Une préface affligeante pour une prose moisie
Par Philippe Sollers
 
 
 
 
 
 
 
 
 
 

Je reprendrai le mot que Claude Durand a utilisé à mon égard: «affligeant». Cette préface, où Claude Durand tente de noyer le poisson, est proprement affligeante. Il cherche à rejeter la responsabilité sur d'autres en affirmant, par exemple, que j'ai publié des textes antisémites de Nabe [dans la revue l'Infini, dirigée par Sollers, NDLR], ce qui est complètement faux. Claude Durand fait de tout ça une affaire médiatique avec dénonciation d'un complot pour mieux masquer son embarras face à une oeuvre qui comportait des passages qu'il a jugés publiables, puis qu'il a retirés quand on les a remarqués, et enfin qu'il remplace aujourd'hui par des blancs, ce qui n'arrange rien à l'affaire.
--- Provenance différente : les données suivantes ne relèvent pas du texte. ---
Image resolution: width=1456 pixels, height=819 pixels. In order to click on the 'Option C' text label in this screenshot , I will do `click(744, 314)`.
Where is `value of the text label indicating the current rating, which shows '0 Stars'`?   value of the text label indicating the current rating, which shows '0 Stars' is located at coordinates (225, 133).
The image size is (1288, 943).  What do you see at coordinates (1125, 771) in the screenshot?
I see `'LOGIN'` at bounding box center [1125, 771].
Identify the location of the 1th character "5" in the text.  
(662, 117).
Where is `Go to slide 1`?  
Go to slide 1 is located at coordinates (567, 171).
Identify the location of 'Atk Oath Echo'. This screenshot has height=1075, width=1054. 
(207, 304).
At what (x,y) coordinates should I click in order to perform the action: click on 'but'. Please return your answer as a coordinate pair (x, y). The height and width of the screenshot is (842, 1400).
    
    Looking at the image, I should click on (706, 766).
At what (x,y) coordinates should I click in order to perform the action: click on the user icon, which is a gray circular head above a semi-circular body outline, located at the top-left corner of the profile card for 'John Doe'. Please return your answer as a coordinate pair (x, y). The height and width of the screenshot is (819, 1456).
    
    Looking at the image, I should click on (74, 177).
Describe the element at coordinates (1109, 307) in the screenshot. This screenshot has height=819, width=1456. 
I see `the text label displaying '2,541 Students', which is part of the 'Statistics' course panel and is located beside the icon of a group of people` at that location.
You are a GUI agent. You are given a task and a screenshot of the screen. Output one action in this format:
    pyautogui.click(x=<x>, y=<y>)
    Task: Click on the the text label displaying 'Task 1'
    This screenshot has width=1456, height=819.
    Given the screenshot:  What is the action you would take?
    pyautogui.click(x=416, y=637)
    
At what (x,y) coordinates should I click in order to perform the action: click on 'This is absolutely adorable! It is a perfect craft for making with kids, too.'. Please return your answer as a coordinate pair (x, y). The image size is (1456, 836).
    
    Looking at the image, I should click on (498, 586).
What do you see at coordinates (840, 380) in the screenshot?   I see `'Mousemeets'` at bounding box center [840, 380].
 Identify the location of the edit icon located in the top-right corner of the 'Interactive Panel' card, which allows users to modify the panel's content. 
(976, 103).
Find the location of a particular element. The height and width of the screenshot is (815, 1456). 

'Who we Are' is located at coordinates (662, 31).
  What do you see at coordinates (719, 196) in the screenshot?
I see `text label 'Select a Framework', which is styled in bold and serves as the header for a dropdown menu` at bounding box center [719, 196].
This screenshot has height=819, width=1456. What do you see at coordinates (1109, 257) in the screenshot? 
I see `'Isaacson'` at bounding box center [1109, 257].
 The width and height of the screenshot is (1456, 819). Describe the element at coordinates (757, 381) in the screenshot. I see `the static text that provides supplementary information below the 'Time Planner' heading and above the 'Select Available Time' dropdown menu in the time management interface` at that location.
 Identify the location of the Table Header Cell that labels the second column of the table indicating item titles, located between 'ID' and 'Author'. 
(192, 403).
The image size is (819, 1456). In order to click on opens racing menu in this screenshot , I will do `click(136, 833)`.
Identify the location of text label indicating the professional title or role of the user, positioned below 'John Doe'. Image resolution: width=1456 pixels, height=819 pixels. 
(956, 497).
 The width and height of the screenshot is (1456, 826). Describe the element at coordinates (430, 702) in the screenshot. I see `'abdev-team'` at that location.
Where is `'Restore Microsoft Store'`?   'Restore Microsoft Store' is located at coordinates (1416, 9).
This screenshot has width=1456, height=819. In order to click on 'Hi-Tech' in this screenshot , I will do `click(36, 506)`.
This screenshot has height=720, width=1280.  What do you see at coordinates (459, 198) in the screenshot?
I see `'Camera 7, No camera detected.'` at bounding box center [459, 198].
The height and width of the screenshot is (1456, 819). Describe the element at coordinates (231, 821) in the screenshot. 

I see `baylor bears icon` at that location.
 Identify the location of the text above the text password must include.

L'erreur de Claude Durand est avant tout littéraire: il pense que Renaud Camus est un écrivain important, alors que c'est de la prose moisie [Il cite un passage de La Campagne de France: «L'origine est à mes yeux l'une des plus précieuses saveurs des êtres et des pensées et des phrases dont j'aime qu'elles charrient un peu de leur terre et de leurs ciels et de l'histoire... que l'origine des êtres et des idées soit perceptible c'est un motif pour les aimer davantage, jamais pour les aimer moins»]. Quand je lis ça, je trouve que c'est complètement cucul, vieillot et barbant. Moi, si je suis éditeur et que je lis ça, je ne publie pas. C'est de l'antisémitisme convenable, le plus dangereux de tous. C'est également un symptôme qui n'en finit pas et que l'on doit à l'ère Mitterrand: je vois Bousquet le matin et je vais à SOS Racisme l'après-midi. Ce vieil antisémitisme français un peu glauque est une tradition qui doit disparaître.